So I put them on lock down to rest them for a few days and monitor the flight feathers and try and figure out if the growth of flights had anything to go with there long outings 

Yesterday I even inventoried all the birds flight feathers to see what feathers where growing and missing and keeping a list to try and teach myself the order and affect this has on there performance. I haven't found any articles that explain this proscess very well just a few good tips from you guys.
I will revisit the flights and make a new list in a couple days to compare how they progress.


----------



## Lovelace

I will say this give them three drops of Ivamec and see if this helps, I had a bird once that I tought it was other things and it ended up beening worms.


----------



## rpalmer

hillfamilyloft said:


> For those who ever get kidney stones, take a shot of ACV, works wonders. Got rid of mine in two days. Wonderful stuff. Thanks for the bleach tip.
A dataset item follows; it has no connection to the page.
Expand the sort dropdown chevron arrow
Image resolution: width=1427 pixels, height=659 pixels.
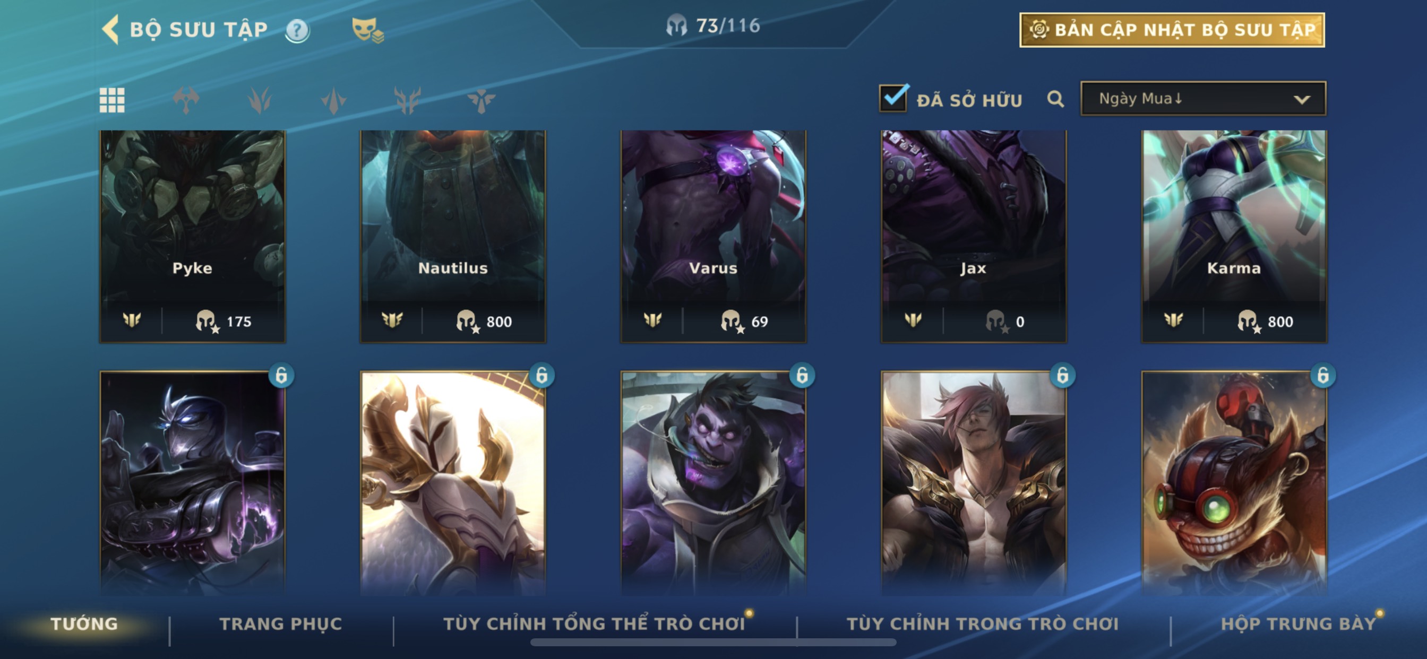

You have just become my new best friend. I had them bad a couple years back. I really thought I was going to die and made plans accordingly. I now have to be on the watch for them.


----------



## Whitedove06

Hi all- I now have trouble with Coccidiosis now; last week one of my young birds, a male named Hans started to look "frumpy" and lethargic. His vent started to get dirty, and he pooped horrible green swirly poos, not eatting or drinking. With money being tight, I went to the pet store and got some pet bird remedy, but no improvement. He couldn't fly, and stayed a the bottom of the coop. I scooped him up and went to a rehabber friend (no $$ for vet) she said he had Coccidiosis from the fecal float, and that was basically starving him to death. She gave a an antibiotic powder (mix with 1gal water)
"Tylan". In the last couple of days, Hans seems to be improving and getting back to his 'ol self. I always keep the birds area very clean, but found out that this bacteria can stay dormant on the floor of the coop, and moisture activates it! I remember before he got sick, it was very hot, and then there was a thunderstorm and lots of rain that evening (I wasn't home). I am currently treating all the birds, scrubbing the coop down daily and watching them carefully. It can happen to anybody.


----------



## Matt M

Whitedove06 said:


> Hi all- I now have trouble with Coccidiosis now; last week one of my young birds, a male named Hans started to look "frumpy" and lethargic. His vent started to get dirty, and he pooped horrible green swirly poos, not eatting or drinking. With money being tight, I went to the pet store and got some pet bird remedy, but no improvement. He couldn't fly, and stayed a the bottom of the coop. I scooped him up and went to a rehabber friend (no $$ for vet) she said he had Coccidiosis from the fecal float, and that was basically starving him to death. She gave a an antibiotic powder (mix with 1gal water)
> "Tylan".


For your coccidiosis problem you might want to consider treating with a specific treatment for coccidia. Coccidia is a one-celled organism and not the same as bacteria and is not specifically affected by antibiotics such as Tylan but you may have a bacterial/coccidiosis problem in tandem which the Tylan may be helping. Coccidia is small organism that spreads by the means of oocysts (comparable to a worm egg) that get on the loft floor from the feces and can remain viable for a long time out in the air and can be picked up by young birds picking at each other's feces. The organism causes damage to the cells that line the intestinal tract and interfere with the bird's ability to absorb the nutrition from their food and thus start looking sick and waste away. Tylan is an antibiotic more targeted for respiratory bacterial infections, Coccidia are usually treated with a product containing Amprolium or a Sulfa-type drug such as the one found in Sulmet. Sulmet isn't that expensive if you can find locally or order it online.


----------



## flewthecoupe

Charis said:


> John...you very well could be seeing starvation poop which is caused form the bird or birds in question not eating enough either because they don't know how or they are sick.
> Whatever the cause, this is very serious and those birds should be separated, brought inside where you can monitor them and hand feed them and medicated them if necessary.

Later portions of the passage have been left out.